* regexp character classes not supported?
@ 2012-12-28 16:39 Limbo Peng
2012-12-28 17:22 ` Mark H Weaver
0 siblings, 1 reply; 10+ messages in thread
From: Limbo Peng @ 2012-12-28 16:39 UTC (permalink / raw)
To: guile-user
[-- Attachment #1: Type: text/plain, Size: 286 bytes --]
Hi,
I'm confused by the result of string-match:
(string-match "[0-9]+" "abc123zzz") ;; this works, giving result:
#("abc123zzz" (3 . 6))
(string-match "\\d+" "abc123zzz") ;; this doesn't work, giving result: #f
Why isn't the "\\d+" syntax (character classes) supported?
-Limbo Peng
[-- Attachment #2: Type: text/html, Size: 469 bytes --]
^ permalink raw reply [flat|nested] 10+ messages in thread
* Re: regexp character classes not supported?
2012-12-28 16:39 regexp character classes not supported?
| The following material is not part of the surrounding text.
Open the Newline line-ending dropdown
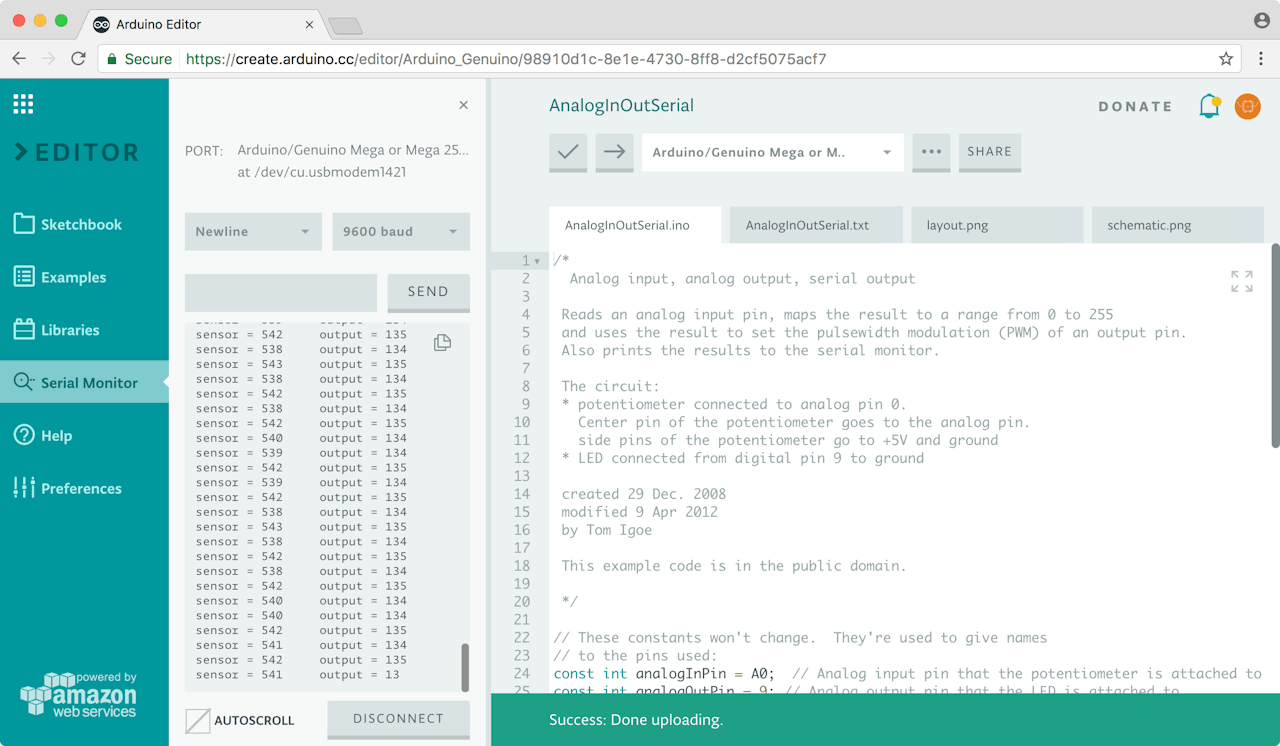 pos(253,232)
Limbo Peng
@ 2012-12-28 17:22 ` Mark H Weaver
2012-12-28 17:41 ` Limbo Peng
0 siblings, 1 reply; 10+ messages in thread
From: Mark H Weaver @ 2012-12-28 17:22 UTC (permalink / raw)
To: Limbo Peng; +Cc: guile-user
Limbo Peng <iwinux@gmail.com> writes:
> I'm confused by the result of string-match:
>
> (string-match "[0-9]+" "abc123zzz") ;; this works, giving result: #
> ("abc123zzz" (3 . 6))
> (string-match "\\d+" "abc123zzz") ;; this doesn't work, giving result:
> #f
>
> Why isn't the "\\d+" syntax (character classes) supported?
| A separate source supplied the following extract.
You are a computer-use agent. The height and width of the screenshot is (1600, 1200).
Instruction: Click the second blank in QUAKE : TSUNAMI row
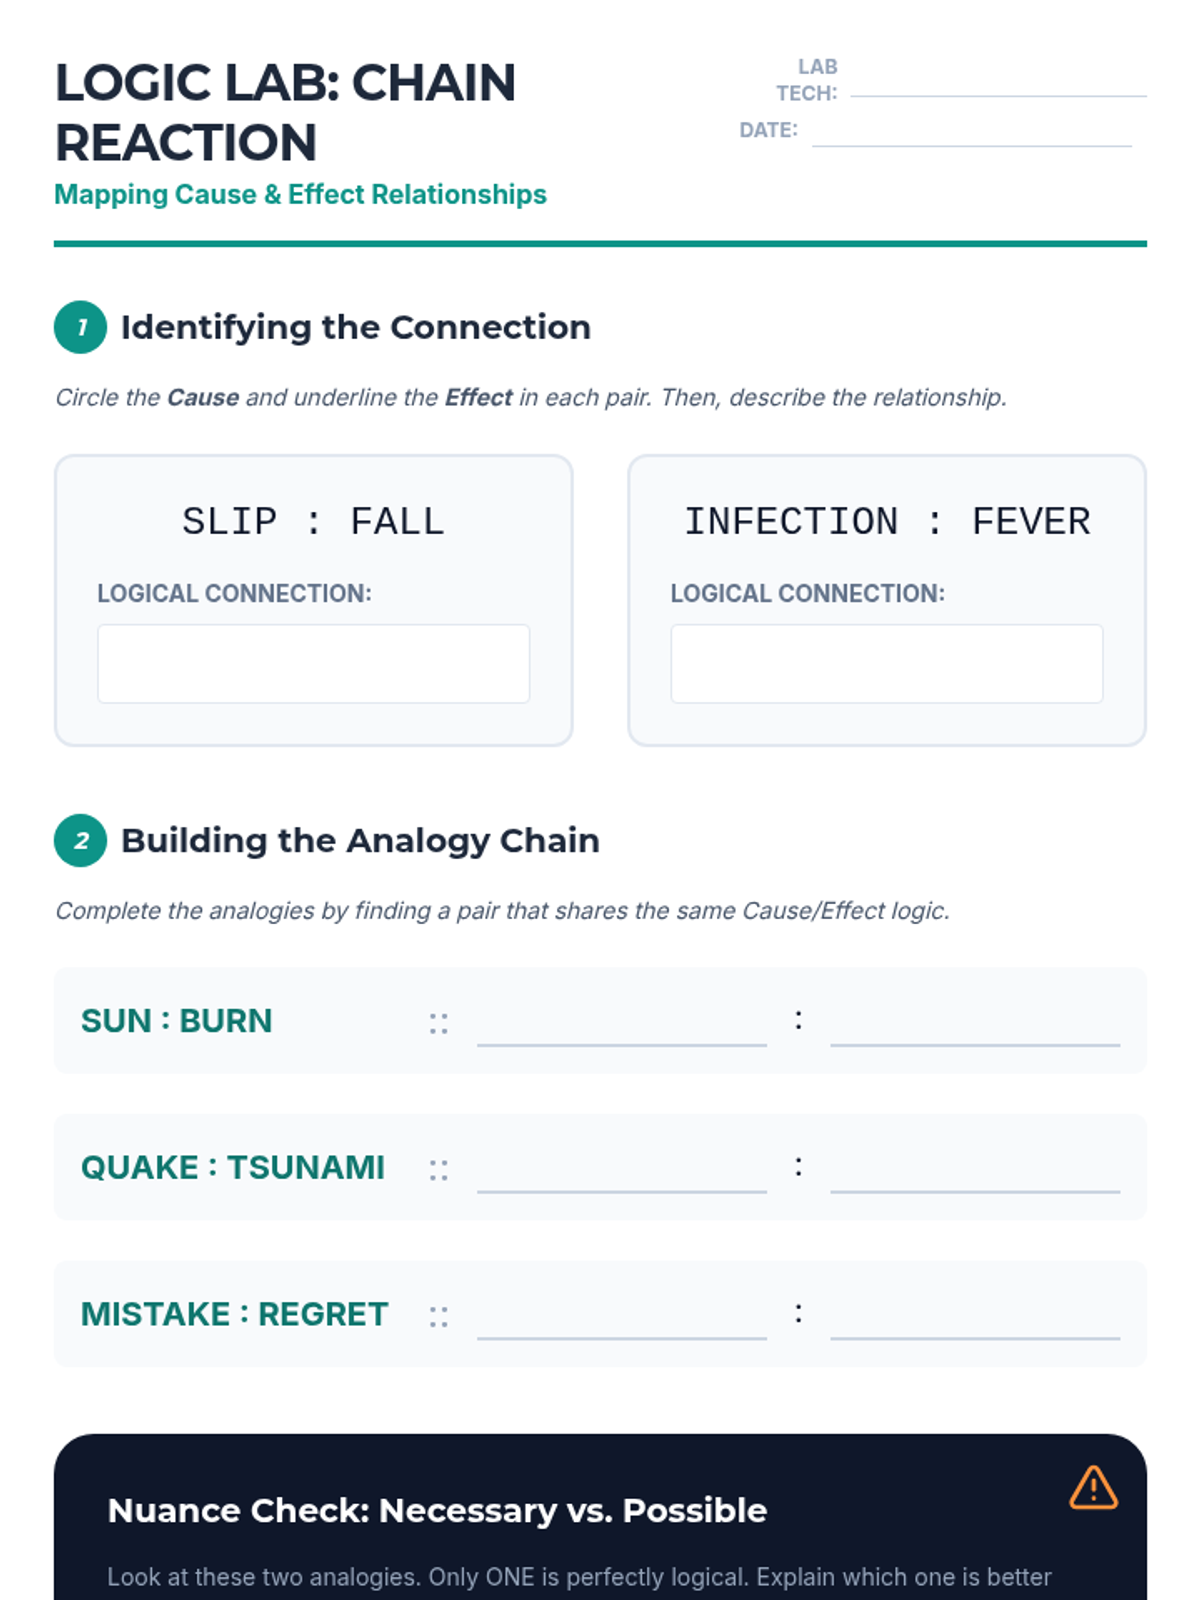[974, 1174]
Regular expression syntax is not standardized, and there are several
different variants. The "\d" syntax for character classes is a
non-standard perl extension, and is not supported by Guile.
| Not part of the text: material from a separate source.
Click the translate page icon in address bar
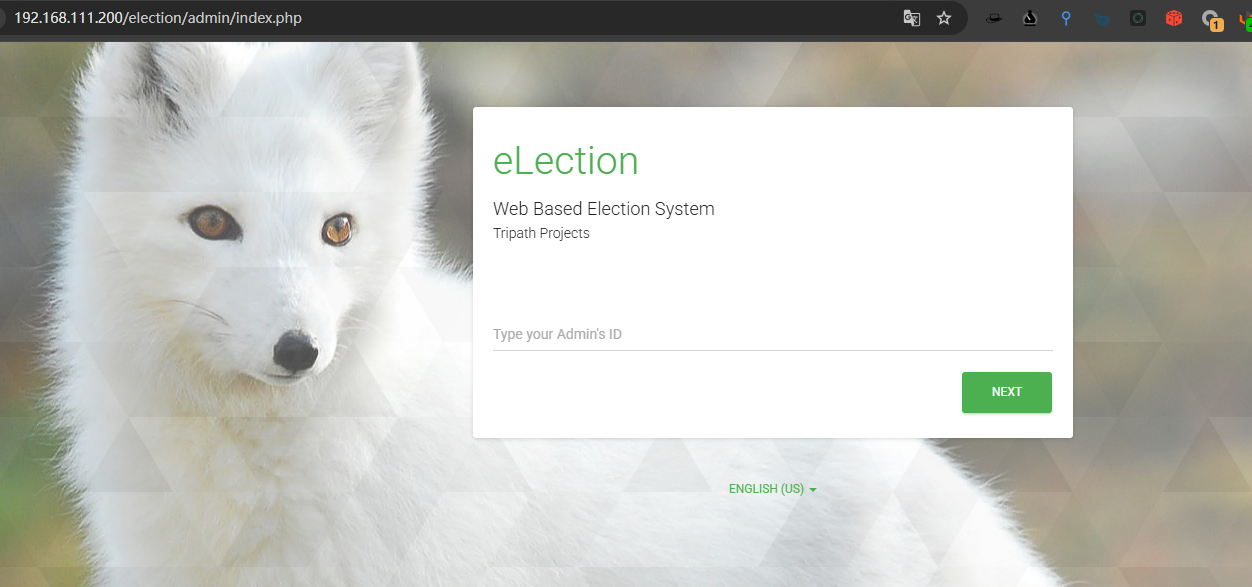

Guile supports the POSIX regexp syntax, whose character classes look
like this:
(string-match "[[:digit:]]+" "abc123zzz")
=> #("abc123zzz" (3 . 6))
For more information see:
http://www.gnu.org/software/guile/manual/html_node/Regular-Expressions.html
http://www.gnu.org/software/emacs/manual/html_node/emacs/Regexps.html
http://www.gnu.org/software/emacs/manual/html_node/elisp/Char-Classes.html
Mark
^ permalink raw reply [flat|nested] 10+ messages in thread
* Re: regexp character classes not supported?
2012-12-28 17:22 ` Mark H Weaver
@ 2012-12-28 17:41 ` Limbo Peng
2012-12-28 19:15 ` Mark H Weaver
2012-12-30 11:38 ` Marco Maggi
0 siblings, 2 replies; 10+ messages in thread
From: Limbo Peng @ 2012-12-28 17:41 UTC (permalink / raw)
To: Mark H Weaver; +Cc: guile-user
[-- Attachment #1: Type: text/plain, Size: 448 bytes --]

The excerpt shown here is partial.